Chris watched him anxiously, concerned, I thought, less for his senior officer’s back than for the chair’s.
I shrugged.
‘Well, Sophie, how often have you been asked for yours?’ Peter pursued.
‘Only once. When I was in Carla’s room, and she wasn’t there. I wanted to leave her an essay. There was a computer printout on her desk for me. But the security guard wouldn’t let me take it.’
‘Security guards are supposed to stop people taking things that aren’t theirs,’ Chris observed.
‘But this had my name on it. Wrongly spelt, as it happens. It’s probably still there. And there I had to put Kathryn to all that trouble to give me a new one.’
‘Issuing new copies to all and sundry isn’t usual?’ Harvinder asked.
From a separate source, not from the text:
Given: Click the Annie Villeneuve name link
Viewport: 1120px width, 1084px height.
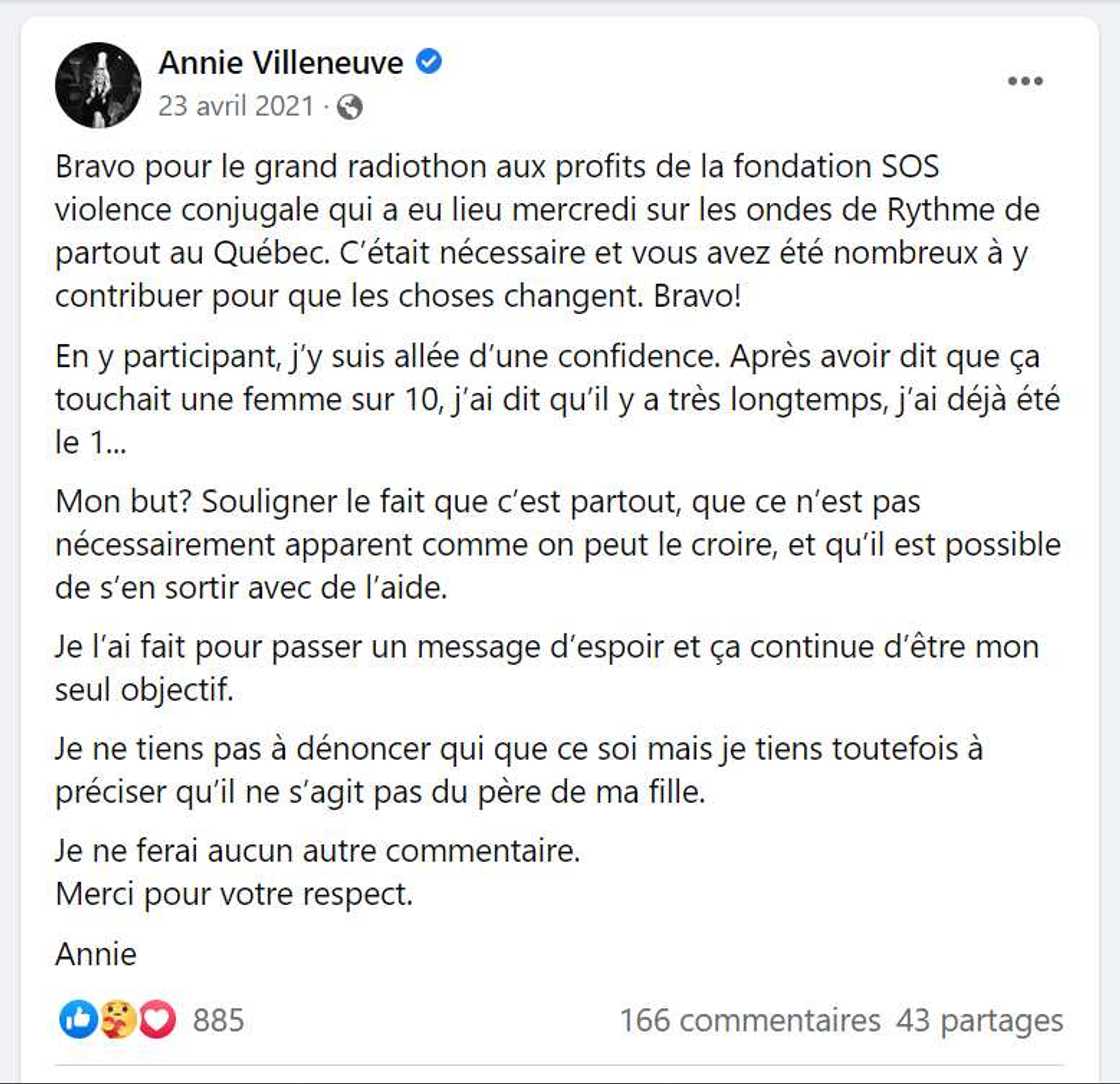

‘Full-time staff get them as a matter of course. Students wouldn’t. But I teach an English Language group twice a week and I was so concerned about their lack of progress I wanted, I suppose, to justify to myself my lack of success with them.’
‘Any reason why the list shouldn’t be there?’ Peter put in.
I wasn’t sure I understood his question. ‘Every reason why it should.’
‘But it would be nice to check.’ He wrote in his notebook.
‘There’s another Malay thing too,’ I said, slapping my forehead in disgust. ‘This may just be a coincidence—’
Harvinder’s head shot up. ‘Another?’
I nodded. ‘One of the group was eating expensive food and has now disappeared.’ I told them Lola’s theory. ‘There may just be something in it. Why buy from Marks and Sparks when the refectory food’s cheap and good?’
This time Harvinder wrote. ‘I’ll make inquiries. I’ve a friend who’s a security guard at M&S.’
‘No! I don’t want them warned. I want her warned – not to do it! She may not realise the seriousness of what she’s doing.’
‘You know what the fines are for dropping litter out there? I’d reckon she’d know she wasn’t supposed to nick sarnies.’ Harvinder’s turn to rock back on his chair.
‘The thing is, she ought to because I did this whole class on the vocabulary of shopping, including all sorts of useful words like “shop-lifting”, “credit-card fraud”, “magistrates’ court” and “deportation”. What troubles me is that she hasn’t been back into uni since. Could be my fault – she could be bored silly, I suppose!’
‘Or scared. Let us know if she’s still out tomorrow. And Sophie, don’t go zapping round to her place to warn her.’
‘Couldn’t even if I wanted to. Haven’t got her name or her address.’ Yet.
Chris glowered: I must have sounded too innocent. He pulled himself into summing-up mode. ‘Now, I shall be at that conference in Toulouse from tomorrow morning.’
Toulouse! He hadn’t mentioned anything to me about leaving the country!
‘I fly out at eleven tonight. I’m quite happy for Sophie to keep a weather eye open for activity at the university which seems out of tune – provided that she reports back to you two. On the matter of Carla, I’m happy for you to keep her abreast of matters on which she might be able to shed light – we’ve still not come up with next of kin, I take it? – provided we have your word, Sophie, that you’ll maintain absolute confidentiality.’
‘Business as usual, gaffer,’ I said, as if I too were a junior officer and enjoying his frisson of mock shock.
He looked at his watch. ‘I have to go to a mayoral reception. I’ll see you all when I get back.’ Dismissed – me as much as the men – we left the room.
When he got back, eh? And when would that be? I couldn’t ask the others and betray my ignorance. And I was damned if I was flitting back to him to ask. But I would have liked to know. Weren’t we supposed to be friends? And weren’t friends supposed to tell each other when they were going abroad?